Ashizawa T, Dunne C J, Dubel J R, Perryman M B, Epstein H F, Boerwinkle E, Hejtmancik J F

机构信息

Department of Neurology, Baylor College of Medicine Center, Houston, TX 77030.

出版信息

Neurology. 1992 Oct;42(10):1871-7. doi: 10.1212/wnl.42.10.1871.

Abstract

To determine whether anticipation in myotonic dystrophy (DM) is a true biologic phenomenon or an artifact of ascertainment bias, we studied 201 members of nine DM kindreds, including 67 individuals with the clinical diagnosis of DM. Of 49 parent-child pairs in which both the parents and the children were clinically affected, the onset of DM occurred in an earlier decade of life in the child than the parent in 44 pairs and in the same decade in five pairs (p < 0.001).
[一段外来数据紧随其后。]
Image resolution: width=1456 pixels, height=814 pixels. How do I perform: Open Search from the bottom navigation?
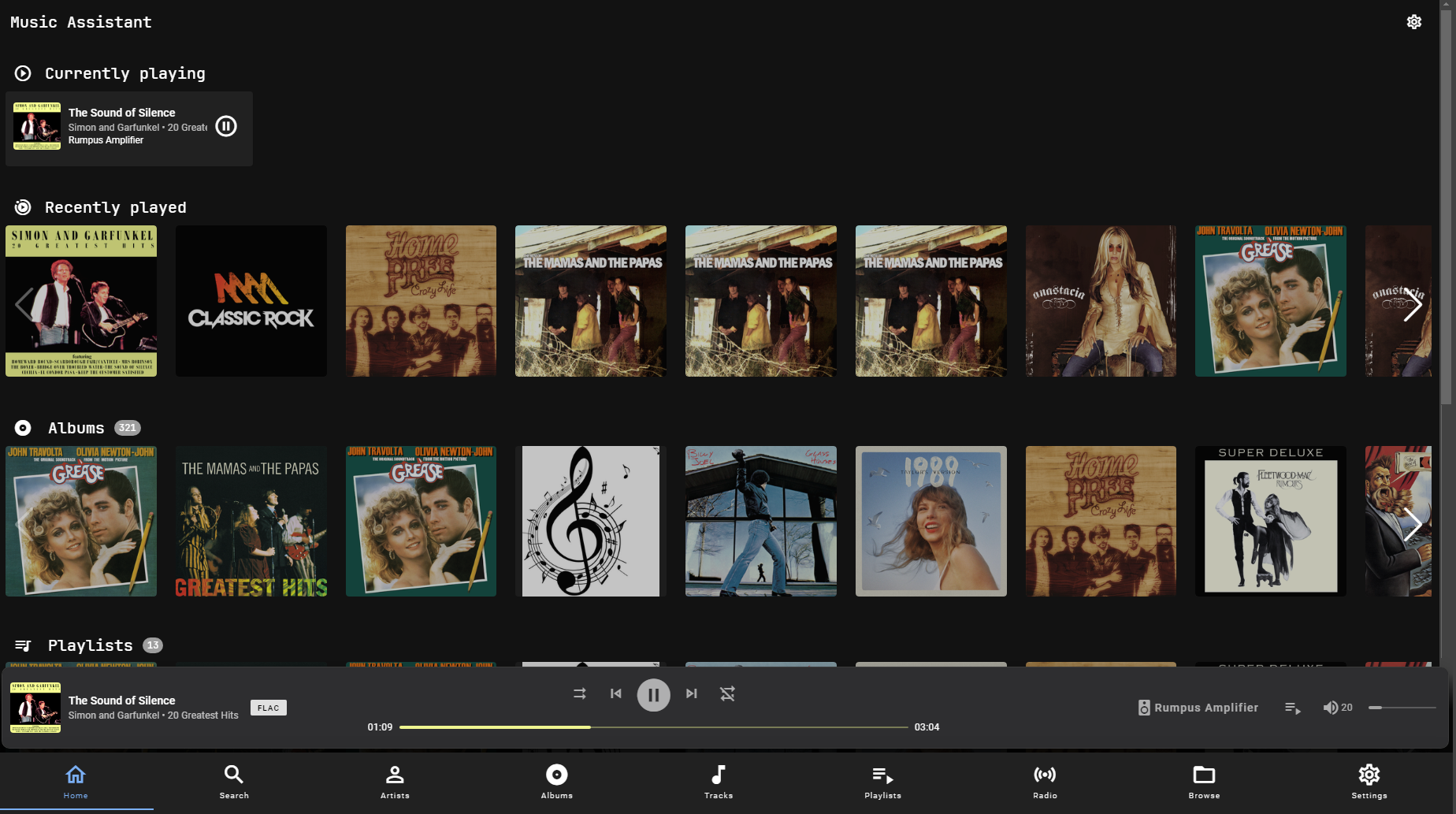point(233,781)
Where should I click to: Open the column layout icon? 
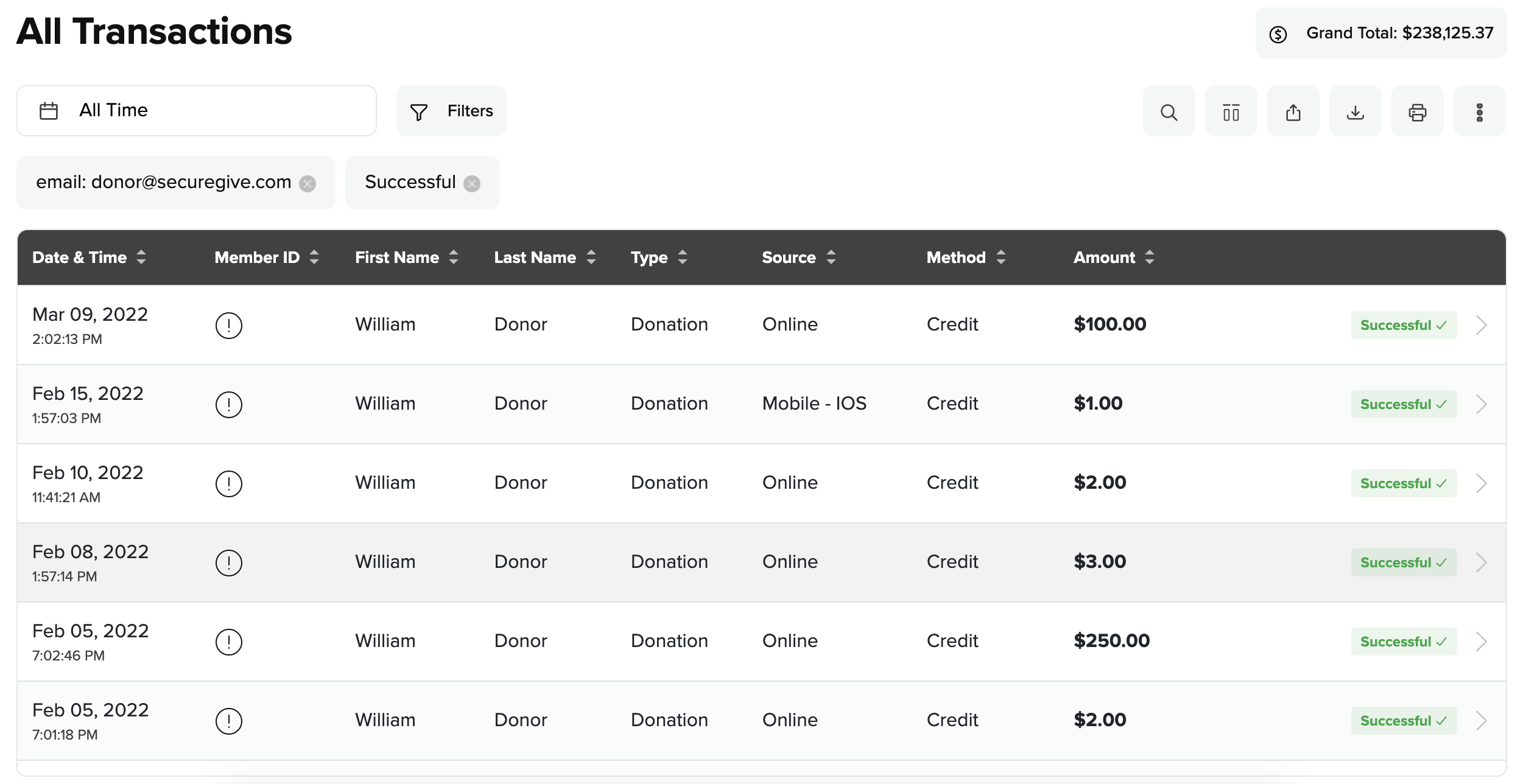[x=1231, y=112]
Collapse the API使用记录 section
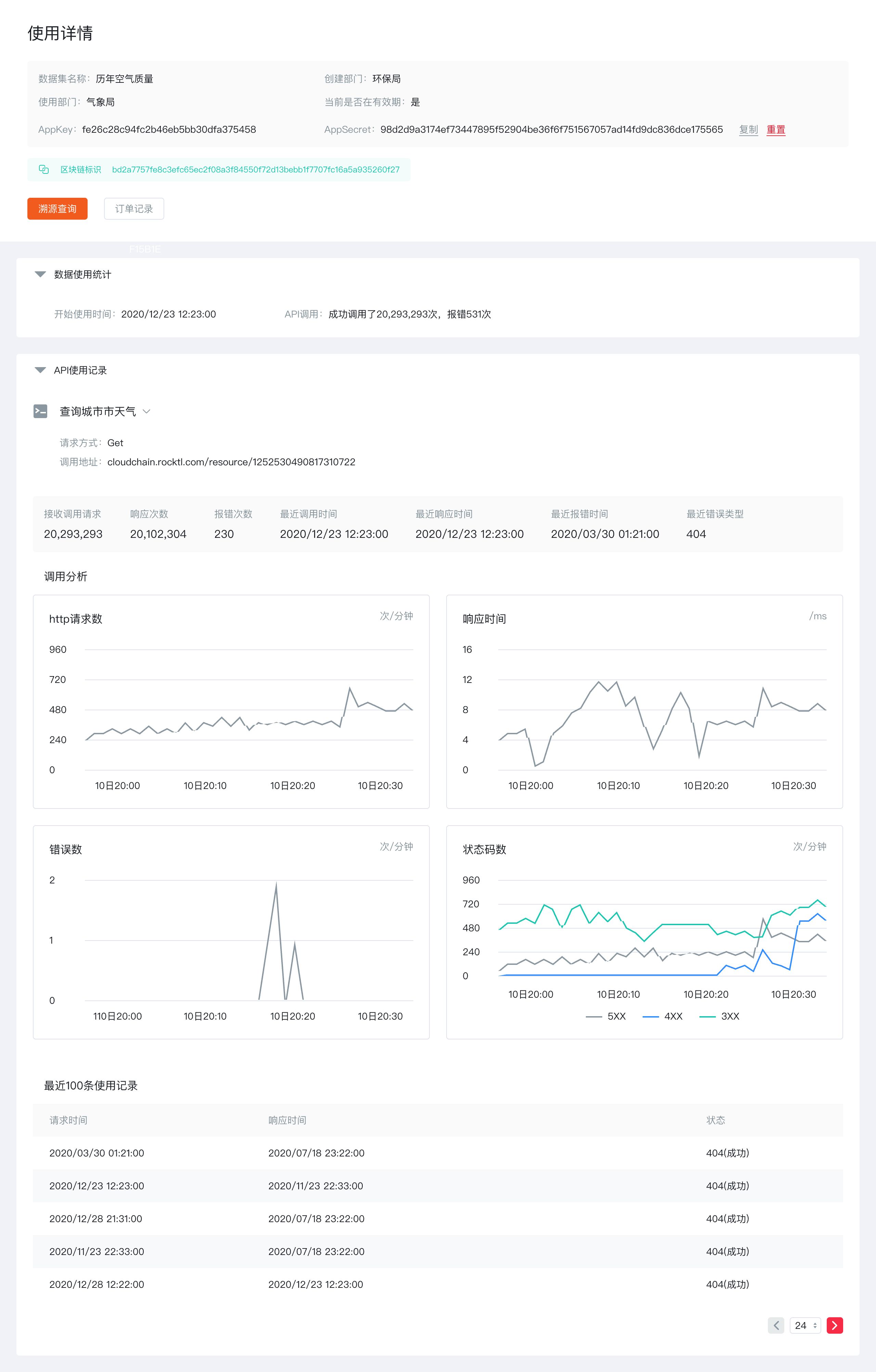 [40, 370]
To eliminate direct ascertainment bias, we excluded nine pairs involving the index patients. Indirect ascertainment bias due to incomplete penetrance was unlikely, since 55% of the children of DM parents had DM. However, by haplotype analysis of restriction fragment length polymorphisms, we diagnosed DM in one of the 42 asymptomatic children of affected parents and excluded DM in twenty-eight. We estimated that patients with early-onset DM would have produced an additional 25 DM children if they had normal fertility and nuptiality. Assuming that the expected age-of-onset distribution occurs without anticipation in these 25, only seven would have had the onset of DM earlier than their parents. With the corrected result, the child would have been affected earlier than the parent in 53 pairs, and the parent would have been affected at the same age as or earlier than the child in 13 pairs (p < 0.001). Thus, the observed anticipation is unlikely to be totally attributable to ascertainment bias, suggesting the potential importance of biologic mechanisms.

摘要

为了确定强直性肌营养不良(DM)中的遗传早现是一种真正的生物学现象还是确诊偏倚的假象,我们研究了9个DM家族的201名成员,其中包括67名临床诊断为DM的个体。在49对父母和子女均有临床症状的亲子对中,44对子女的DM发病年龄比父母早一个年代,5对子女与父母发病年龄在同一年代(p<0.001)。为了消除直接确诊偏倚,我们排除了涉及索引患者的9对。由于不完全外显率导致的间接确诊偏倚不太可能,因为DM患者的子女中有55%患有DM。然而,通过对限制性片段长度多态性的单倍型分析,我们在42名患病父母的无症状子女中诊断出1例DM,并排除了28例。我们估计,如果早发型DM患者具有正常的生育能力和婚姻状况,他们将多生出25名DM患儿。假设在这25名患儿中,预期的发病年龄分布不存在遗传早现,那么只有7名患儿的DM发病会比其父母早。经校正后,53对中子女发病早于父母,13对中父母发病年龄与子女相同或早于子女(p<0.001)。因此,观察到的遗传早现不太可能完全归因于确诊偏倚,这表明生物学机制可能具有重要作用。